Accordingly, factors associated with HCV-infection rather than a direct effect of HCV-infection on bone health, seem to be main determinants of fracture risk. Albeit not a significant finding in adjusted analyses, viremic patients had approximately 20% higher risk of low-energy fracture than non-viremic patients, thus our study cannot discard that chronic HCV-infection per se also exerts negative effects on bone metabolism and thereby fracture risk, especially, when taking into account the rather few patients at the end of follow-up.
Recently, another large cohort study examined fracture risk in HCV-infected patients; this study found that HCV-infected persons had increased risk of hip fracture with a hazard ratio of 2.69 (adjusted hazard ratio of 1.47) compared with uninfected individuals [7]. The risk estimates are comparable with our results as we found a 2.96 fold increased risk of all low-energy fractures in HCV-exposed patients (adjusted IRR of 2.13). Lo Re and co-authors only reported data for hip fractures, and they did not report result according to HCV RNA status. Only two small studies in selected groups of post-menopausal women have previously compared fracture rates in patients with chronic vs. cleared HCV-infection. In contrast to our results, these studies found significantly increased fracture risk in HCV RNA-positive women compared with HCV RNA-negative women. The results may have been hampered by small number of endpoints [4] or may be confounded by shared risk factors for non-responding to interferon and being prone to fractures [36]. We did not specifically study postmenopausal women, but in stratified analyses, we found approximately the same relative risk estimates among persons older than 50 years or in women when comparing chronic vs. cleared HCV-infection.
To our knowledge, this is the first large-scale cohort study designed to compare fracture risk in viremic vs. non-viremic HCV-infected patients. The strengths of our study also include the population-based design with unique linkage to validated national registries, which allowed for long and complete follow-up.
Our study also had limitations. We estimated fracture risk starting from time of diagnosis of HCV-infection as we were not able to determine the date of infection. Regular testing for HCV RNA subsequent to an initial diagnosis is not performed systematically in Denmark. Therefore, we could not model HCV viremia as a time updated variable and our analyses did not account for spontaneous or treatment-related viral clearance nor reinfection during follow-up. However, spontaneous clearance of HCV-infection mainly happens shortly after the initial acute phase of the disease and occurs infrequently in later phases of the disease [37]. In addition, during the study period, only a minority of Danish HCV-patients received antiviral treatment [13]. We did not exclude patients with a diagnosis of fracture before study inclusion. Fracture data were incomplete before 1995 as the DNHR only included data on outpatient and emergency patient visits since 1995. The interpretation of our results should also take into considerations that fracture before the age of 50 years rarely reflects osteoporosis [6]. Another potential shortcoming is inaccuracies in fracture diagnoses reported to DNHR. However, the positive predictive value of the diagnoses registered in DNHR is generally high (70%-99%) [38], and has for hip fractures been shown to be as high as 93% [39]. Another limitation is the lack of data on known risk factors for osteoporosis, such as menopause, medication and smoking. If these factors were distributed unequally between study groups, which is likely to be the case in sub study 1, but less likely in sub study 2, they might have affected the results.

* Excerpted records *
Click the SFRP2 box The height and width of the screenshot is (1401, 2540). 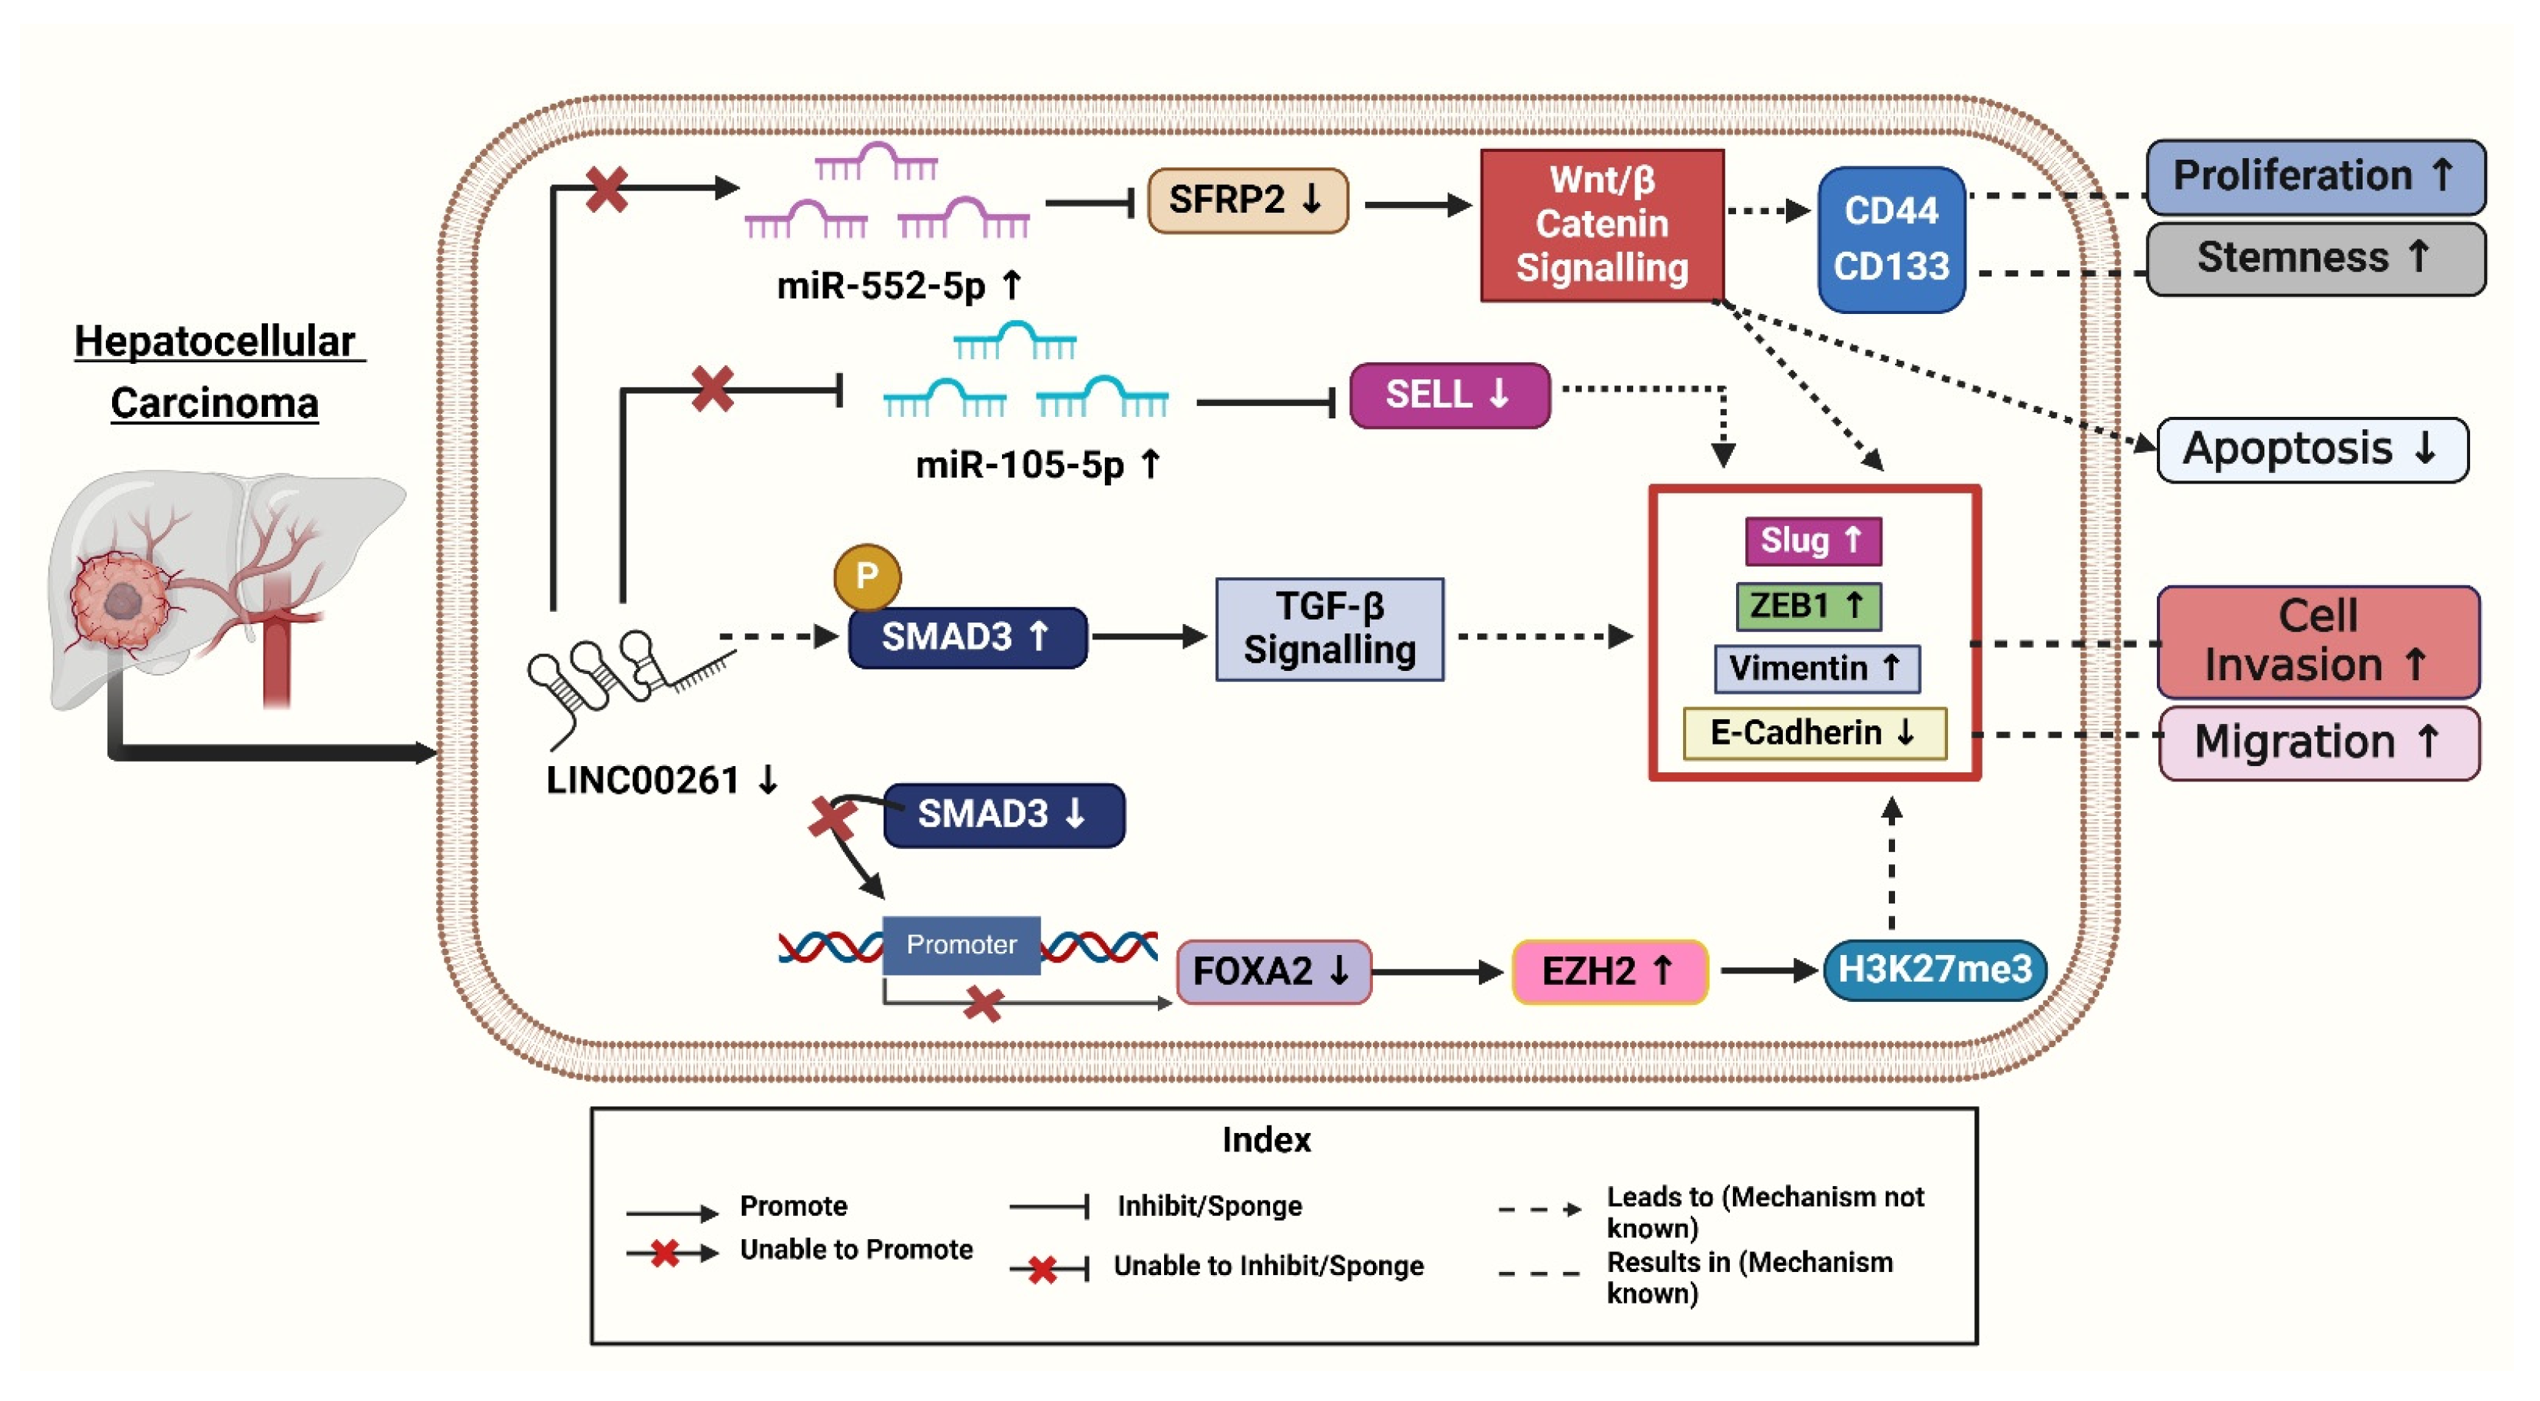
--
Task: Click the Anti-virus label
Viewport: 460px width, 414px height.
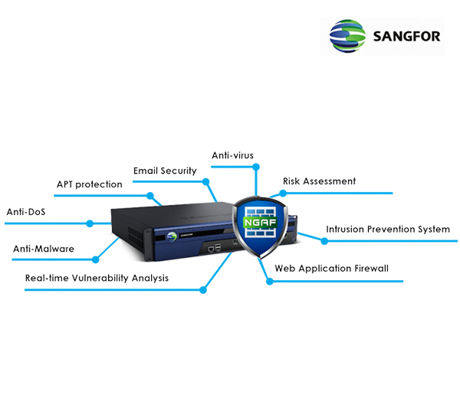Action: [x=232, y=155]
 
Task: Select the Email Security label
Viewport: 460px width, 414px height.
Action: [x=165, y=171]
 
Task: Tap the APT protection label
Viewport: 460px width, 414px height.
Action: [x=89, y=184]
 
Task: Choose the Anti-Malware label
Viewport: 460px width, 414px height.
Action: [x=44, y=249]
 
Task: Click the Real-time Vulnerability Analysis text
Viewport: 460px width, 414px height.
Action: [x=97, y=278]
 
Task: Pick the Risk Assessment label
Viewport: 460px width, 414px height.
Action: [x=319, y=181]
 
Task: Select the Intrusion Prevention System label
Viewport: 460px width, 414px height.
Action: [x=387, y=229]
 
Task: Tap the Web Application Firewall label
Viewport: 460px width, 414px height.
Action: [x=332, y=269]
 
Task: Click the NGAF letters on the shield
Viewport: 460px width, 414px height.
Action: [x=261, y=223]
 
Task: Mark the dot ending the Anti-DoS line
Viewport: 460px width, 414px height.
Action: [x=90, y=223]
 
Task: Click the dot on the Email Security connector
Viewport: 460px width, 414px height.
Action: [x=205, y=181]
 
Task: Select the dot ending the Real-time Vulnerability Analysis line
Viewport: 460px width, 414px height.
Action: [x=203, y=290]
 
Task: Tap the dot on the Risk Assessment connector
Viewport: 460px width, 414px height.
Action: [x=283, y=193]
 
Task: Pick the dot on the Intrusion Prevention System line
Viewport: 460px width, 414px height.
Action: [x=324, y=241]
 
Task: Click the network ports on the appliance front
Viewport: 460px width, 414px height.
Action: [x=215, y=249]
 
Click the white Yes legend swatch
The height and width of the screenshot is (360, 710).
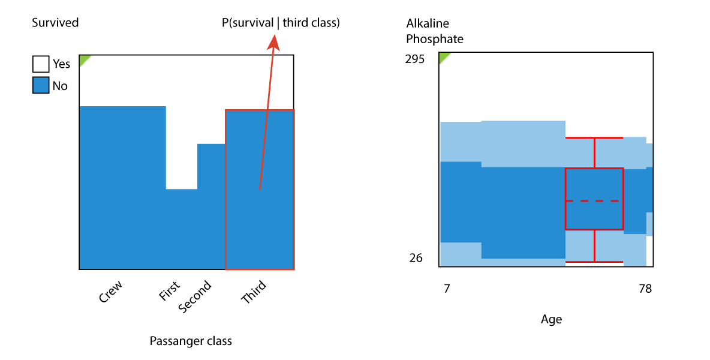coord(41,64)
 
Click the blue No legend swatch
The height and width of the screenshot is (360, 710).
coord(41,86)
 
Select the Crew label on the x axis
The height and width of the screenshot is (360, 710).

* Requirement 1 *
Summarize the discussion of fracture risk in HCV infection in three sentences.
* Requirement 2 *
Extract the passage from the discussion of fracture risk in HCV infection, starting with "Accordingly, factors associated" and going on through "end of follow-up.".
Base every response solely on the discussion of fracture risk in HCV infection.

* Exercise result 1 *
Factors associated with HCV infection, rather than a direct effect of the infection on bone health, appear to be the main determinants of fracture risk, although the study cannot rule out a negative effect of chronic infection itself on bone metabolism. The authors describe their work as the first large-scale cohort study to compare fracture risk in viremic and non-viremic HCV-infected patients, with strengths that include a population-based design linked to validated national registries. Its limitations include the inability to determine the date of infection or to model viremia as a time-updated variable, incomplete fracture data before 1995, possible inaccuracies in fracture diagnoses, and missing data on risk factors such as menopause, medication and smoking.

* Exercise result 2 *
Accordingly, factors associated with HCV-infection rather than a direct effect of HCV-infection on bone health, seem to be main determinants of fracture risk. Albeit not a significant finding in adjusted analyses, viremic patients had approximately 20% higher risk of low-energy fracture than non-viremic patients, thus our study cannot discard that chronic HCV-infection per se also exerts negative effects on bone metabolism and thereby fracture risk, especially, when taking into account the rather few patients at the end of follow-up.